The inaugural Welsh Boat Race was held in 2006. The Welsh Boat Race has continued to grow due to support from the respective athletic unions, and sponsorship deals. The venue for the boat race has historically been the River Taff, but the venue for 2010 was the River Tawe. The event now takes place in whichever city is hosting the Varsity like most of the other sports.
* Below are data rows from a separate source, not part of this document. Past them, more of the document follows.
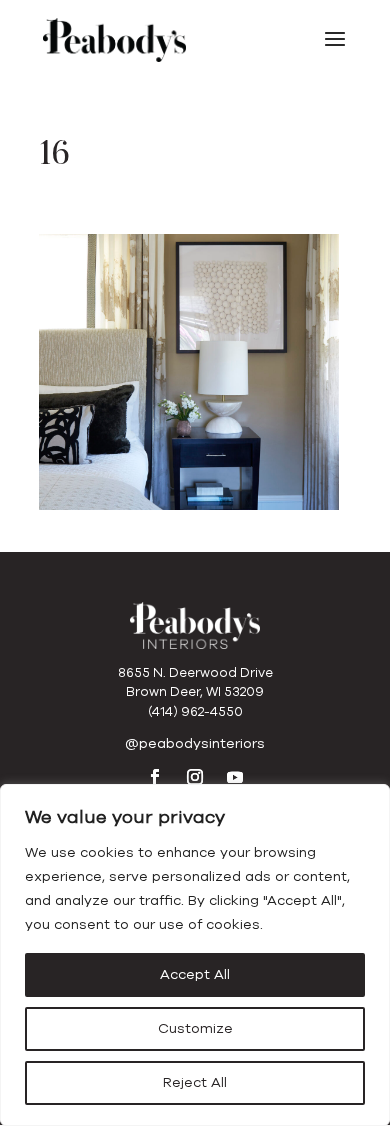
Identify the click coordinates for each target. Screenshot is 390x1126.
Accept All (195, 974)
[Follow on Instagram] (195, 777)
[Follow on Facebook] (155, 777)
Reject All (195, 1082)
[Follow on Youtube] (235, 777)
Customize (195, 1028)
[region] (195, 955)
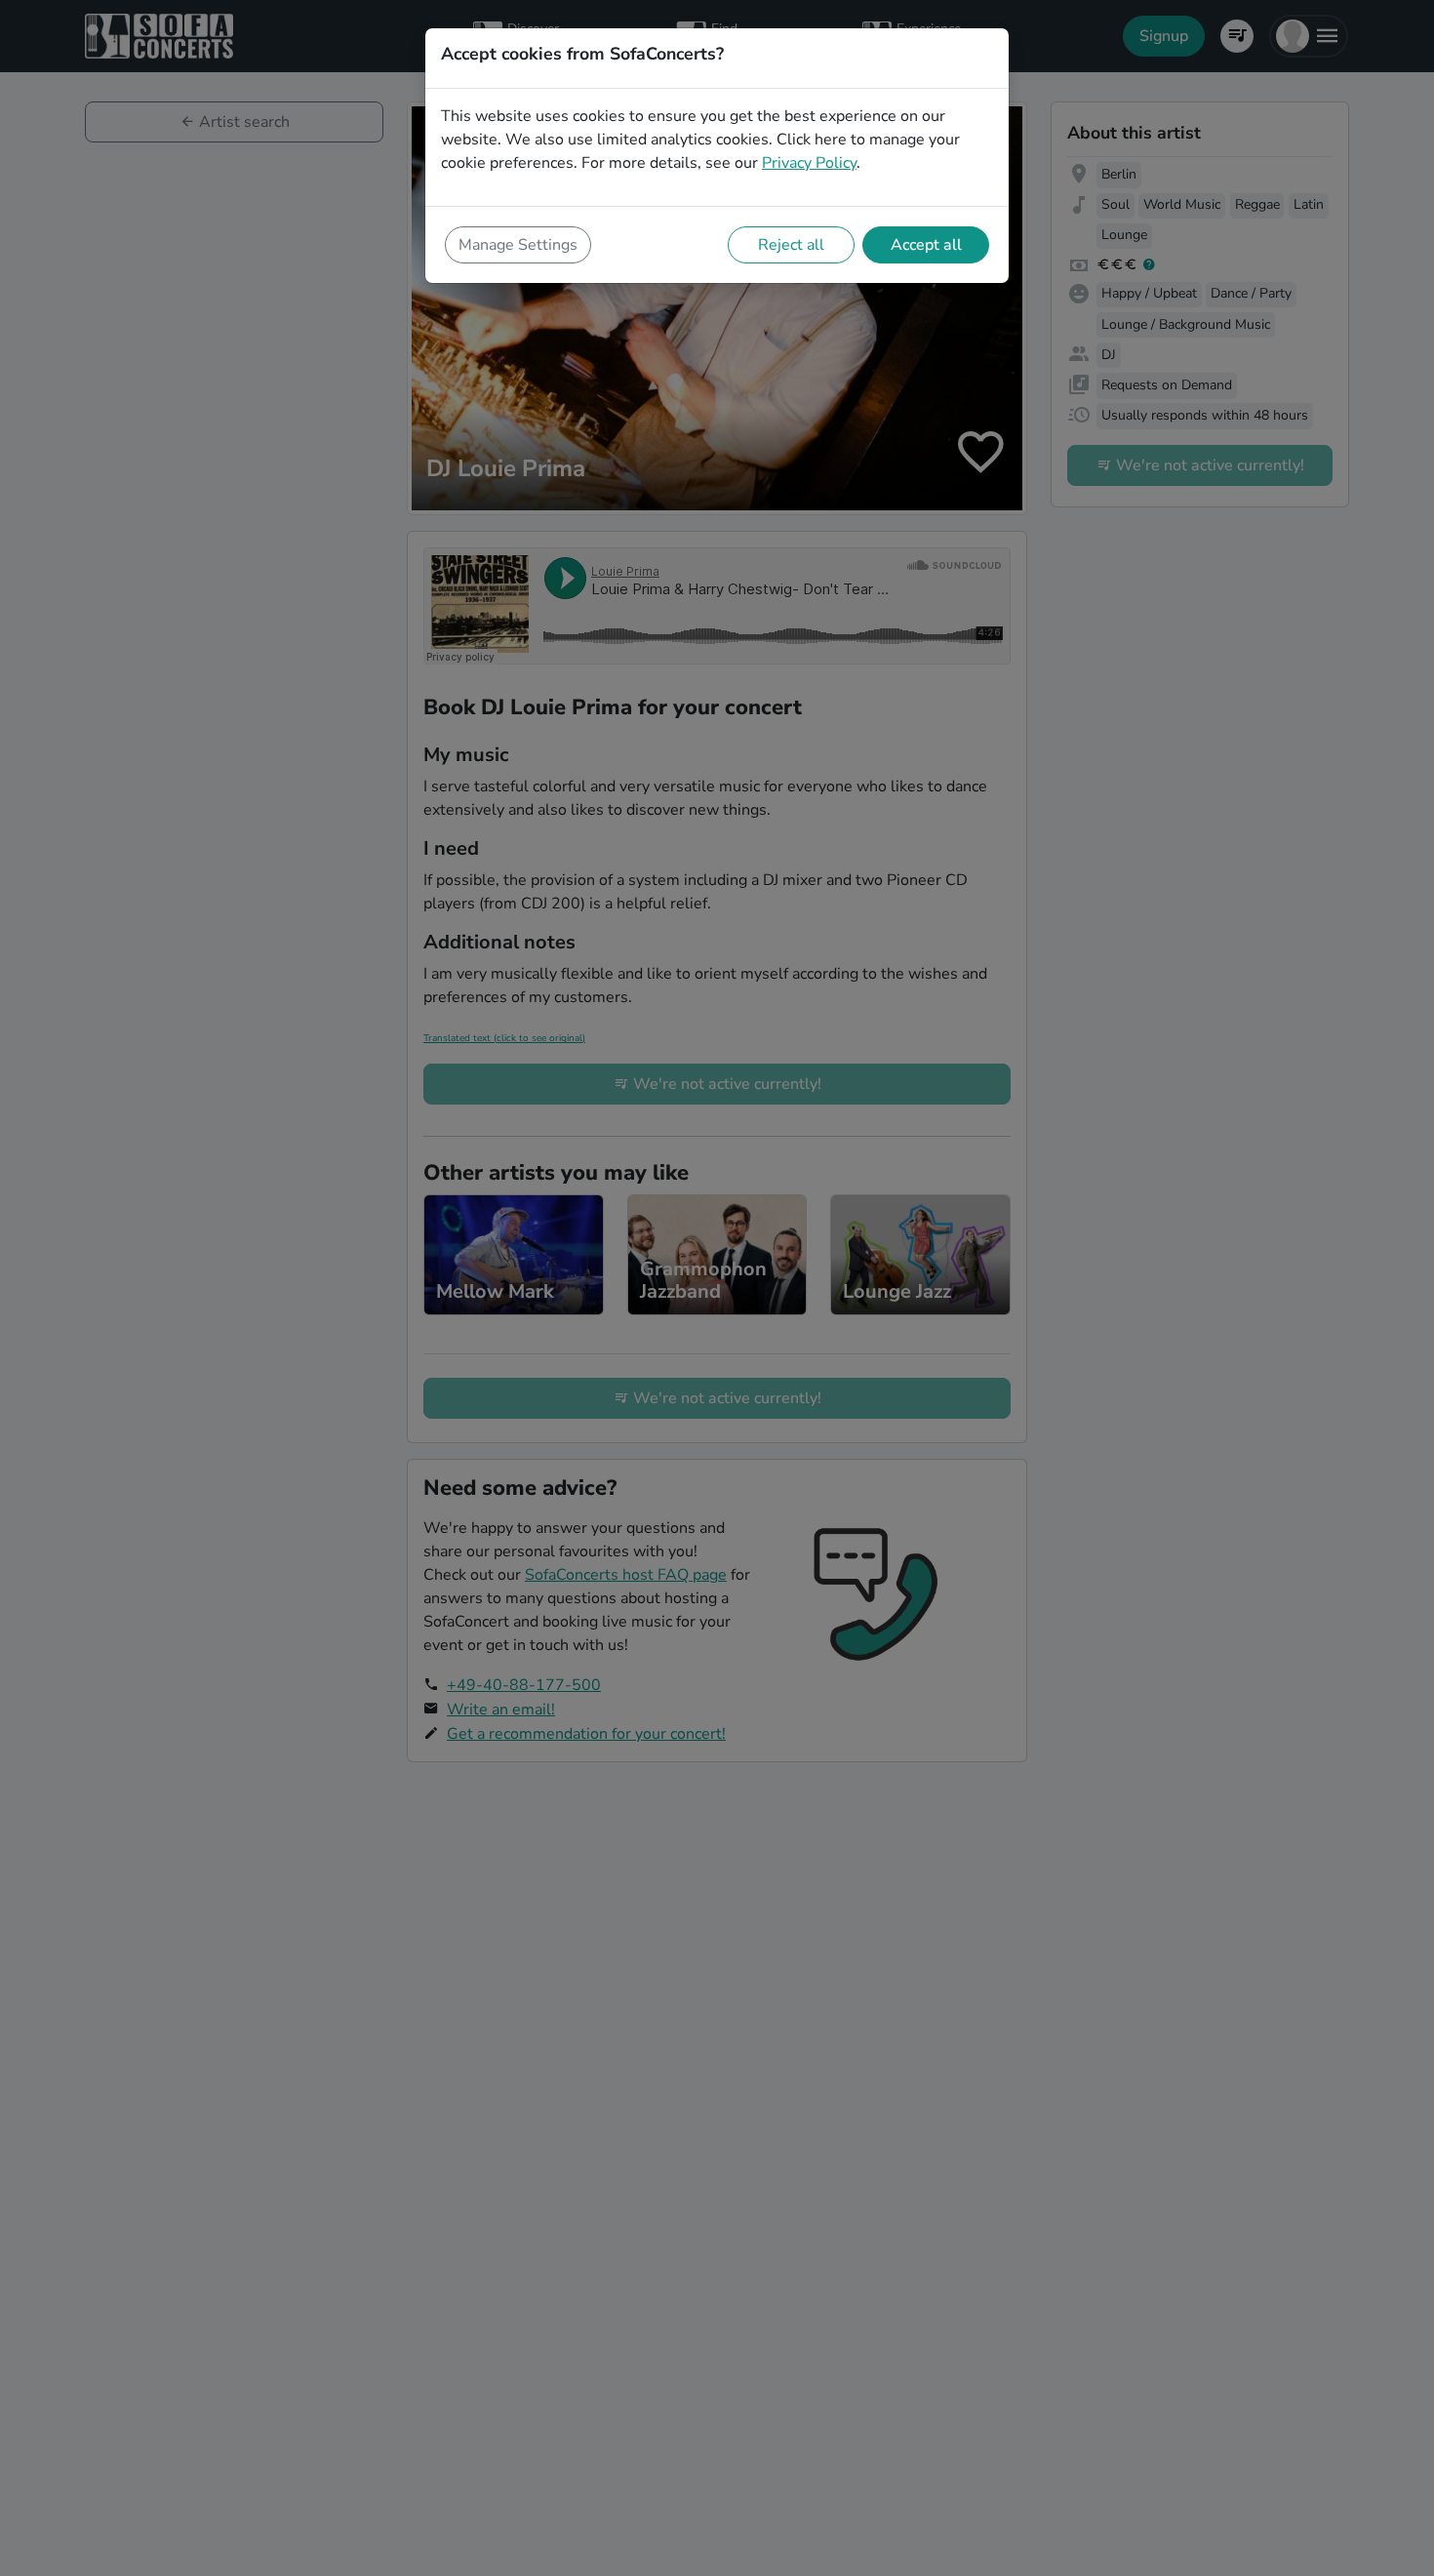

The event was historically held on a Wednesday to coincide with the other Varsity games but due to increasing popularity from alumni, parents and the general public, the event has now been moved to the weekend and the points still count for the Varsity Shield.

==Varsity Shield==
Over the course of the day, several sports are contested, with a point awarded for each event won. The university with the most points at the end of the day is awarded the Welsh Varsity Shield. In 2017 the shield was won by Swansea University for the first time.

- American football
- Archery
- Athletics
- Badminton
- Basketball
- Boxing
- Canoe polo
- Cricket
- Cycling
- Equestrian
- Fencing
- Field hockey
- Football
- Football (IMG)
- Football (staff)
- Golf
- Karate
- Lacrosse
- Motorsport
- Netball
- Netball (staff)
- Rifle
- Rugby league
- Rugby union (freshers)
- Sailing
- Squash
- Swimming
- Tae kwon do
- Tennis
- Triathlon
- Ultimate frisbee
- Volleyball
- Water polo

==Coverage==
The Welsh Varsity event is covered in its entirety by both universities' student newspapers and radio stations (Cardiff's Xpress Radio and Swansea's Xtreme Radio). Since 2009, it has also been covered by Cardiff Union Television (CUTV). The men's rugby union match is also broadcast live nationally by the Welsh-language channel S4C.